Dey Debangan, Datta Abhirup, Banerjee Sudipto
Department of Biostatistics, Johns Hopkins University, USA.
Department of Biostatistics, University of California Los Angeles, USA.
N Engl J Stat Data Sci. 2023 Sep;1(2):283-295. doi: 10.51387/23-nejsds47. Epub 2023 Sep 6.

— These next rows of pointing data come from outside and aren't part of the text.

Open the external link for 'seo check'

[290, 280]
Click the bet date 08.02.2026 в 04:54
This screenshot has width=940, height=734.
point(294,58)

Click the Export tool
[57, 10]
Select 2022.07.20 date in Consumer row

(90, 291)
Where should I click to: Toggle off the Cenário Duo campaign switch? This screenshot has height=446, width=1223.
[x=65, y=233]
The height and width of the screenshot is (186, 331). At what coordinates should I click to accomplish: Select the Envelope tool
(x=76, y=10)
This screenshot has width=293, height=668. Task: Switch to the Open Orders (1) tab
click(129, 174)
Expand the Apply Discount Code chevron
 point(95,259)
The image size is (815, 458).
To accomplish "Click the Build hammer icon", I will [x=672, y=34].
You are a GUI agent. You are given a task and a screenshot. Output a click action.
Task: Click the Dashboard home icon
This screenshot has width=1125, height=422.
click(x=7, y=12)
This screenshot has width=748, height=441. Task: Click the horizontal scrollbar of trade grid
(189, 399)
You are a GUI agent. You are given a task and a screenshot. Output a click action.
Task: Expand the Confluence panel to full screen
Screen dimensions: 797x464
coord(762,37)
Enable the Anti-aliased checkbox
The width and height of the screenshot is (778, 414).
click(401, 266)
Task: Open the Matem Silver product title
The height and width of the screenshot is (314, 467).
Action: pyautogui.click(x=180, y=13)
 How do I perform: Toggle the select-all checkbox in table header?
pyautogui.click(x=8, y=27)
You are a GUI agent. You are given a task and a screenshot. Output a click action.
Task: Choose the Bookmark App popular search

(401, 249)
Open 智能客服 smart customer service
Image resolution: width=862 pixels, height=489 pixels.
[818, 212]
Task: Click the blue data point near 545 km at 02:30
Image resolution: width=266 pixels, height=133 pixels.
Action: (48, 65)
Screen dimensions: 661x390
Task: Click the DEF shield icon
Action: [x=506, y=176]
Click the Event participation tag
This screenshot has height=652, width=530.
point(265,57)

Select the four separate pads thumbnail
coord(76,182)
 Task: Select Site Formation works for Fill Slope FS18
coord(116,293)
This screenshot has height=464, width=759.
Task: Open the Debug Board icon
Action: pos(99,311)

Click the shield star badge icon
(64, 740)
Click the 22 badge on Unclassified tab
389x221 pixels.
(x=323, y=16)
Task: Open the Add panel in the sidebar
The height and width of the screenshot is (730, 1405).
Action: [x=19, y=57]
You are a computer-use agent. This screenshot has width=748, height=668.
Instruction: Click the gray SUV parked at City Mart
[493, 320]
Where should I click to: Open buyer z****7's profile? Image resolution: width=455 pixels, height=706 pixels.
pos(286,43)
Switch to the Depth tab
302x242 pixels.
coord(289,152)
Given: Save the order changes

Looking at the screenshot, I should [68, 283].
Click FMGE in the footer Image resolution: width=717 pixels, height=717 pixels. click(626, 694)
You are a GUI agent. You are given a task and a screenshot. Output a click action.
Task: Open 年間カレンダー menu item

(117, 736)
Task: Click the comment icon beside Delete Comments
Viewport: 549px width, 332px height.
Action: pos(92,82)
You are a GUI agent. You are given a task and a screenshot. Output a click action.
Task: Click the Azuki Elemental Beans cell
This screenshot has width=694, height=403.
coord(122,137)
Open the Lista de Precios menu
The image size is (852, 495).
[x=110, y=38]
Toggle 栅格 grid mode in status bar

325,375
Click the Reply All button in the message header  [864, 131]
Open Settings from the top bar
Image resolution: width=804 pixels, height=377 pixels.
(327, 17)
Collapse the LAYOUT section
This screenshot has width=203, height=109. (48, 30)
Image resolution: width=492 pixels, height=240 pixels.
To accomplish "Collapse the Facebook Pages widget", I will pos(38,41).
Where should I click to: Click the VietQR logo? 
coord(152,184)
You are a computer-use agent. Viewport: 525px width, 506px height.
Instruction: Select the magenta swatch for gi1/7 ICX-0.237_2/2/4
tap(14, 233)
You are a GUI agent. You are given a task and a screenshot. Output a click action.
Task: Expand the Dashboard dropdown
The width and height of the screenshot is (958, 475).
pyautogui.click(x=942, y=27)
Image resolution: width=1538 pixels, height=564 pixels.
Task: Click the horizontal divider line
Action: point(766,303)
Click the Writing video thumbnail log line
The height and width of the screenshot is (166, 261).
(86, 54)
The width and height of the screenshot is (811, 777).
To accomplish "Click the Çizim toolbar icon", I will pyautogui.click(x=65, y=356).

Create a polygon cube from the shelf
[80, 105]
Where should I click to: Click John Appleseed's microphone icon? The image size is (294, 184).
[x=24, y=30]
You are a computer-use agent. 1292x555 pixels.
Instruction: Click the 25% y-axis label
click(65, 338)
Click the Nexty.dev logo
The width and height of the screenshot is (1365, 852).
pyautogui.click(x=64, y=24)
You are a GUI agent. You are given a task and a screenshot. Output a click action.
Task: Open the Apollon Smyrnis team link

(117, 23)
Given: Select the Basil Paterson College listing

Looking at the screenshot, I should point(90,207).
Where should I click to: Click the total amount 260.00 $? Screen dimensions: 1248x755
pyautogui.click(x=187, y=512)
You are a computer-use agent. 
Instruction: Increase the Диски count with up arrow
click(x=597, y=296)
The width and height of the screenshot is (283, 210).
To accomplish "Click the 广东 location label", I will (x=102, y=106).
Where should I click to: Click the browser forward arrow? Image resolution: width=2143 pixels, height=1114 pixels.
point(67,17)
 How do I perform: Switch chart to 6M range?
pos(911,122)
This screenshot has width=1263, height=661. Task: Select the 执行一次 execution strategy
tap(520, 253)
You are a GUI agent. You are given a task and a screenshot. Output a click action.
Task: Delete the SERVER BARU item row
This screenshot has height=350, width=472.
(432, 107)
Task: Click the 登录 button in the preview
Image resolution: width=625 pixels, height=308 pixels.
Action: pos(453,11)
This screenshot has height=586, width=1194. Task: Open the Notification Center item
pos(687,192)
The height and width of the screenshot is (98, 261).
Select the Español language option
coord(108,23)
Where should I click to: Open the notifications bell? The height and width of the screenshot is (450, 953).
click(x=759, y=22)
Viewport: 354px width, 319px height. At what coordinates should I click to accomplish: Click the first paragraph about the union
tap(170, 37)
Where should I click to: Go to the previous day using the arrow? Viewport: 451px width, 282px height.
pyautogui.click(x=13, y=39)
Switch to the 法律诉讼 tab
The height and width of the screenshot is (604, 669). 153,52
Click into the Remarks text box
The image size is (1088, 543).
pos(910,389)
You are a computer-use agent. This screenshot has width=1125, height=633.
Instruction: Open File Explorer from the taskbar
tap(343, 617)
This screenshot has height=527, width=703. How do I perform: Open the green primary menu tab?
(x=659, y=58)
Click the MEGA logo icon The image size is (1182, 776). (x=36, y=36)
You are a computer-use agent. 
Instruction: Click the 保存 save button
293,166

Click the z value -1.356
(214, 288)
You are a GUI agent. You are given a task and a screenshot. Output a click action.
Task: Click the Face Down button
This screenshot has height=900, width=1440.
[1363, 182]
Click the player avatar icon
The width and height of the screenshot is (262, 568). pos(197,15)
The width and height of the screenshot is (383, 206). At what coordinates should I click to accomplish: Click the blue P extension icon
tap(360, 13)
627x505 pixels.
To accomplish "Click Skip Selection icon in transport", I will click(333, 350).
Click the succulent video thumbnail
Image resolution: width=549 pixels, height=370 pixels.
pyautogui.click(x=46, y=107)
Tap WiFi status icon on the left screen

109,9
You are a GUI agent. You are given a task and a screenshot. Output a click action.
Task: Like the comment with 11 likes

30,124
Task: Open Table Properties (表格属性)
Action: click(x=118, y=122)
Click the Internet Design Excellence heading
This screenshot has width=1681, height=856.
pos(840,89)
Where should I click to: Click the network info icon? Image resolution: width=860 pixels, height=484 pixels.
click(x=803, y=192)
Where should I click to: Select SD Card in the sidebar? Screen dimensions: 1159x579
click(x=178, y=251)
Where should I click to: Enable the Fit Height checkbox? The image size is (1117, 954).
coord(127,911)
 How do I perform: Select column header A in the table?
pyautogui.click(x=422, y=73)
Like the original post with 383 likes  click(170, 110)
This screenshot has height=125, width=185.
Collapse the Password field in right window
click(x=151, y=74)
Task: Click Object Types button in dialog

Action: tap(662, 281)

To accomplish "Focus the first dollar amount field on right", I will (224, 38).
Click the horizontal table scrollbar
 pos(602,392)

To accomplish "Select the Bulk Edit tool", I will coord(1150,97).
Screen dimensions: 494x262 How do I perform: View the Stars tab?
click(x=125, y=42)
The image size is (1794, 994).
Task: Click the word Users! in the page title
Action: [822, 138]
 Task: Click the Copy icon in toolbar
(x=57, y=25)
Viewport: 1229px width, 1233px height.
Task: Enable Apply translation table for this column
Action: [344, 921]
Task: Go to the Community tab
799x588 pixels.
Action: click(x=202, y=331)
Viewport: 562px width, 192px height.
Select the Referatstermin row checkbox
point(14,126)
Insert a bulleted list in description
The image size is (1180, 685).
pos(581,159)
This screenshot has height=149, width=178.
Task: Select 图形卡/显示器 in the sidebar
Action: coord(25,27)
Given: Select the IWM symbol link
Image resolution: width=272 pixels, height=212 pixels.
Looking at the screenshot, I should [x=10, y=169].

Graphical models have witnessed significant growth and usage in spatial data science for modeling data referenced over a massive number of spatial-temporal coordinates. Much of this literature has focused on a single or relatively few spatially dependent outcomes. Recent attention has focused upon addressing modeling and inference for substantially large number of outcomes. While spatial factor models and multivariate basis expansions occupy a prominent place in this domain, this article elucidates a recent approach, graphical Gaussian Processes, that exploits the notion of conditional independence among a very large number of spatial processes to build scalable graphical models for fully model-based Bayesian analysis of multivariate spatial data.
图形模型在空间数据科学中已得到显著发展和广泛应用,用于对大量时空坐标上的数据进行建模。该领域的许多文献都聚焦于单个或相对较少的空间相关结果。最近的关注重点则是解决大量结果的建模和推断问题。虽然空间因子模型和多元基展开在这一领域占据显著地位,但本文阐述了一种新方法——图形高斯过程,它利用大量空间过程之间的条件独立性概念,来构建可扩展的图形模型,用于对多元空间数据进行基于完全模型的贝叶斯分析。